The current plan to increase production capacity would incrementally bring the total number of 155mm rounds produced per month to 36,000 over the next three years. While this represents an improvement, even this will not address and backfill a depletion rate of more than 100,000 per month.

Other weapon systems face even more dire production challenges. The United States has delivered more than 1,400 Stinger anti-aircraft systems to Ukraine, helping prevent Russian domination of contested airspace. Having been focused on counterinsurgency operations over the past 20 years, the Pentagon has not procured Stingers in more than a decade. Raytheon Technologies — the manufacturer of the Stinger — reported earlier this year that several materials used in the production of the Stinger are no longer available. As such, Raytheon will not be able to resume Stinger production until 2023.

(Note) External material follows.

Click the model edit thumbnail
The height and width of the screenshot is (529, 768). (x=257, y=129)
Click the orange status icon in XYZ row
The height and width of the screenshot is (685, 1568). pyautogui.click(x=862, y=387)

As for the Javelin, the Pentagon has continued to procure the anti-armor system over the years. Ramping up production of both the system and missiles will be less challenging than the Stinger. In an interview with CBS News, Lockheed Martin’s CEO Jim Taiclet stated the production of Javelin missiles could be upgraded from approximately 2,000 missiles per year to 4,000 over the span of several years. The required multi-year window to upgrade production capabilities is an evident issue across the defense industrial base. Furthermore, it is also not clear that 4,000 missiles per year will be sufficient, given the need to replenish depleted supplies, the strong potential for the war in Ukraine to continue and Taiwan’s need for similar systems.

The weapons used to devastating effect in Ukraine are already in high demand in Taiwan. The Biden administration has signaled support for turning Taiwan into a “porcupine” that would be costly to invade, thus deterring the People’s Republic of China from attacking. This strategy would take the form of asymmetric warfare — placing an emphasis on the use of systems such as Stingers and Javelins as opposed to tanks and helicopters.

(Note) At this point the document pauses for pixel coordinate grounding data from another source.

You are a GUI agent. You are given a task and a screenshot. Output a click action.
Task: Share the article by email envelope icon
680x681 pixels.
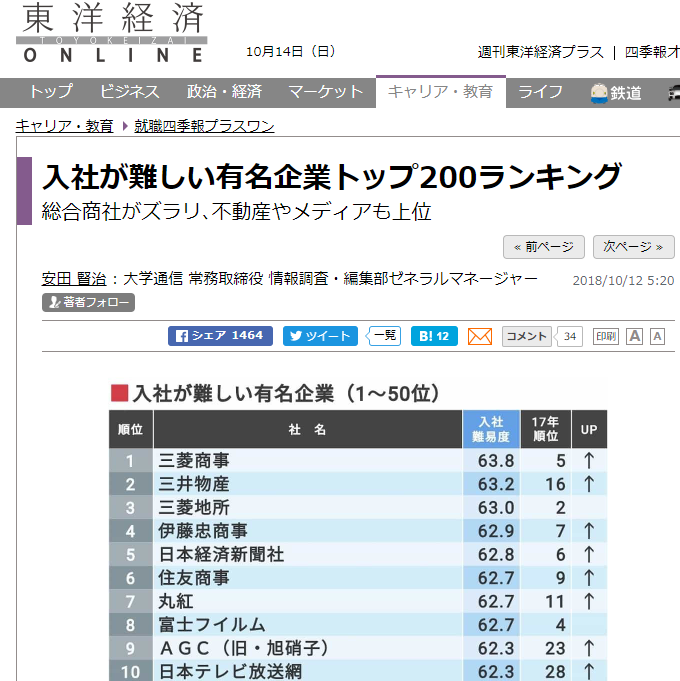pos(480,336)
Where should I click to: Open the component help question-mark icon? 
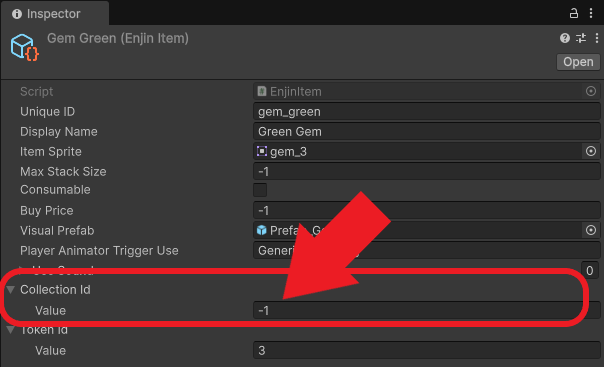point(565,38)
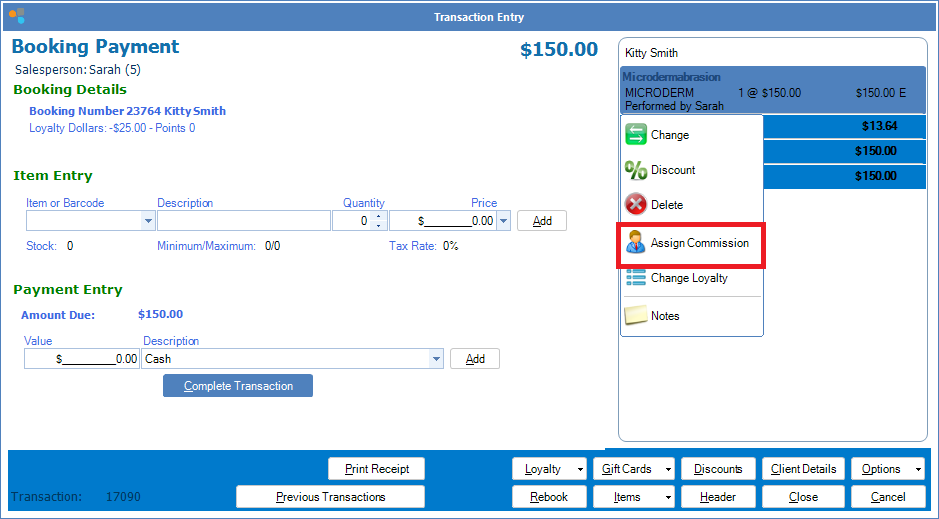Click the Change Loyalty list icon

pyautogui.click(x=636, y=278)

The war in Ukraine has already strained defense procurements for Taiwan. In August, the island abandoned a contract to purchase 155mm M901 self-propelled howitzers after a 2023 delivery date was pushed back to 2026 due to supply chain stress.

The replacement for the M901 will hardly relieve strains on the defense industry. Taiwan now plans to increase its purchase of HIMARS systems from 11 to 29 by 2027.

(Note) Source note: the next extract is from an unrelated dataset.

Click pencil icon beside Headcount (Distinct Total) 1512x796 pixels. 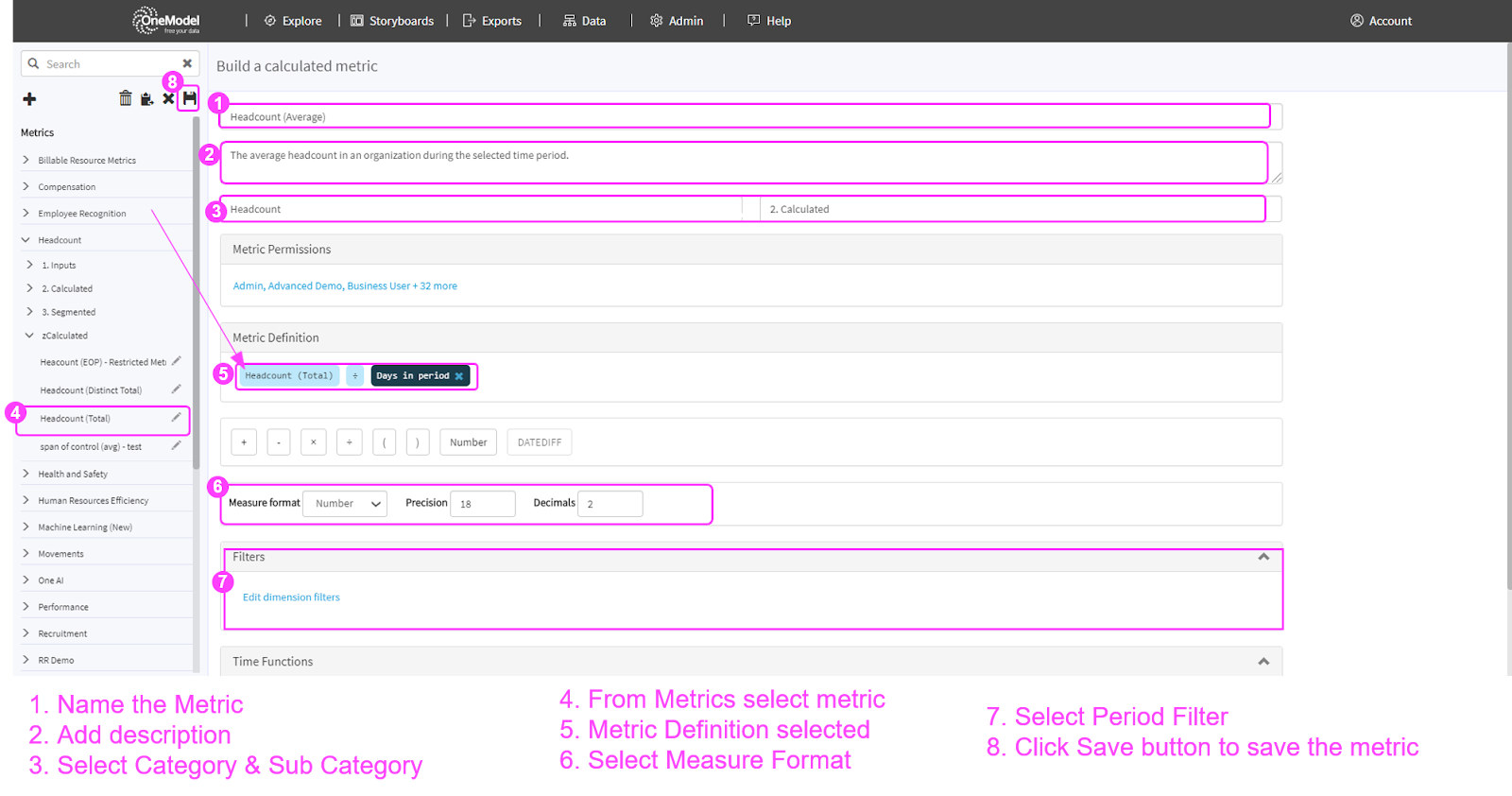pos(176,389)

The U.S. defense industrial base is operating in a distinctly different environment than it was five years ago — great power competition is again paramount, and there is an unexpected need to replenish U.S. military stockpiles.

To properly support Ukraine, enhance Taiwan’s ability to defend itself against attack and maintain its own readiness, the U.S. government must work to enhance the production capacity of critical weapons systems in the short and long term.

A bipartisan group of senators recently introduced the Securing American ARMS Act, legislation that would allow the Defense Department to replenish depleted stockpiles through the award of noncompetitive contracts to defense industry members. Although noncompetitive procurement practices should not become the norm, this will allow for the backfilling of stockpiles without a lengthy procurement process.

Multi-year procurement contracts will provide a more long-term solution to replenish defense stockpiles. Many contracts of now-stressed critical weapons systems are renewed yearly. Longer contracts that span 24 to 36 months will allow defense industry partners to confidently ramp up production processes of critical systems — such as the Stinger — over several years at low financial risk.

The fiscal year 2023 National Defense Authorization Act calls for a study into the production surge capacity of several critical weapons systems, including Stingers, Javelins, Patriot surface-to-air missiles and Harpoon anti-ship missiles. Passage of the act will allow for this study to commence, and for the department to identify future procurement challenges.

While the war in Ukraine shocked U.S. defense stockpiles, a future conflict over Taiwan should not. Understanding future defense production vulnerabilities and temporarily changing procurement contracts will allow for the replenishment of current supplies while enhancing U.S. readiness for a potential future conflict.

Chris Laudati is an NDIA junior fellow.